Moi, la tortue face au lièvre IA
Déjà, ma première bonne idée -sarcasme- a été de me lancer dans une formation de rédaction web. Parce qu’écrire, c’est dans mes gènes et dans mes “j’aime”. Une fois ma formation validée, voilà que ChatGPT et consorts débarquent sur la scène et me narguent avec leur écriture de dix pages en quatre secondes, recherches comprises, pertinence, analyses et orthographe parfaites.
Qu’à cela ne tienne, Capitaine IA, tu n’as pas mon humour, ma couleur, ma sensibilité. Et puis, qu’est-ce que tu peux être pompeux, avec tes mots qui sentent à plein nez la bienveillance des retraites de yoga! Au secours, on veut du vrai, de l’originalité, des accroches certes un peu poussives, mais qui sentent la vie, la vraie.
Et puis qu’est-ce que tu bois!

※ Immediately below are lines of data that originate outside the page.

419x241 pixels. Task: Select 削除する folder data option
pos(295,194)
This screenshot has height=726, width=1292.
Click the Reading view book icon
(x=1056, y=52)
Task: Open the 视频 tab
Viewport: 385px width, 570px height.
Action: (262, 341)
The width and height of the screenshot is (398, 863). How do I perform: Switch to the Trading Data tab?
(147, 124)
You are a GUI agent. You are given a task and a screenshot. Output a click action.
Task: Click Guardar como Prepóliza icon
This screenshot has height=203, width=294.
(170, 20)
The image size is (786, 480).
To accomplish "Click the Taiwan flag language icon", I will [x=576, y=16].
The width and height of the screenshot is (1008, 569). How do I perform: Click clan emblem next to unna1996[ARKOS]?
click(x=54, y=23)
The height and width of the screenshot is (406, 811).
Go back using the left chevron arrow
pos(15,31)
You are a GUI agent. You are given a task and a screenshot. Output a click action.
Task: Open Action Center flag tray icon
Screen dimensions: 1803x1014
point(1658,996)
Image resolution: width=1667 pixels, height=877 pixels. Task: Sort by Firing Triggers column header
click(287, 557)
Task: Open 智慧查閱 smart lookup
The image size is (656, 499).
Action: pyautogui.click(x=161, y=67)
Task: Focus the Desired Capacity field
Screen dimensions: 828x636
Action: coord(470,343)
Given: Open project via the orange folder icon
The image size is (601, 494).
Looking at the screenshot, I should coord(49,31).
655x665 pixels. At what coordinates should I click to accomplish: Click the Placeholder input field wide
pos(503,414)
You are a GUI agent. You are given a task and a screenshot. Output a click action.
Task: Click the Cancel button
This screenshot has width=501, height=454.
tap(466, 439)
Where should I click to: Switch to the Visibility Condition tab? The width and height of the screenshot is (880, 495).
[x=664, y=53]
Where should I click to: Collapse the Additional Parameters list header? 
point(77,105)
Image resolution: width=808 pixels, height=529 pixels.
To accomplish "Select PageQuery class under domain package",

Un demi litre d’eau à chaque fois qu’on te pose une question, pour rafraîchir les serveurs dans lesquels tu stockes tes données; tu as la gorge sacrément desséchée! Alors que moi, au bout de 50 questions, un verre de Chardonnay me suffit.
Tu es un lièvre : pour toi, un bon coup de prompt et c’est parti, tu dévoiles à toute vitesse ta prose, et l’utilisateur prompte à nouveau pour corriger et corriger jusqu’à son idéal. Je suis une tortue : j’observe, je dialogue, je m’imprègne de l’univers du client, et dégaine un texte seulement quand tout est bien calé en amont. Sauf que contrairement à la fable, j’ai l’impression qu’ici c’est le lièvre qui passe la ligne d’arrivée en premier, même s’il laisse derrière lui un bon tas de poussière.
Diantre, je m’égare
(Note à ChatGPT : le mot diantre est certes désuet, mais il donne un petit côté décalé sympathique dans ce genre de post. prends note).
Revenons à ma mauvaise humeur du jour. Je broie du noir, parce que mon activité n’est pas facile à mettre en avant. Surtout quand, comme moi, on est plutôt du genre à essayer de se cacher derrière un poteau plutôt que de monter sur la scène. Qu’on abrite un joli syndrome de l’imposteur. Et qu’on n’a pas fait les études imposées dans tous les postes pour un profil de rédacteur recherché par France Travail.
Me voilà donc à tourner en rond, sans trop savoir par où aller, pour trouver ma place dans cet univers de l’écrit. Et pour faire mon chemin, même si bien sûr, il ne sera jamais droit et sans cailloux. Parfois je me lève et je me dis “à quoi bon?”. J’ai 50 ans, des cheveux blancs, personne ne va s’adresser à moi pour un contrat d’écriture. Alors revient mon envie furieuse de tirer les fils et de détricoter ma si jolie patate positive qui “croit en moi”, elle.
Mais je ne le ferai pas parce que demain, ça ira sûrement mieux, et j’avancerai un peu plus dans le positionnement de mon activité. Je relirai ce texte et je me marrerai.
Mon chat a mis la pâtée à cette patate positive, je t’enverrai la photo quand tu auras envie de la détricoter à nouveau 🤣 En attendant, je t’envoie plein de bonnes ondes ✨
Entreprendre, c’est accepter les jours de doute, mais aussi célébrer la force tranquille de la tortue qui avance à son rythme. Tu as bien plus que des cheveux blancs : tu as une plume singulière, une profondeur et une expérience que personne ne peut copier. Et ça, c’est ta vraie richesse.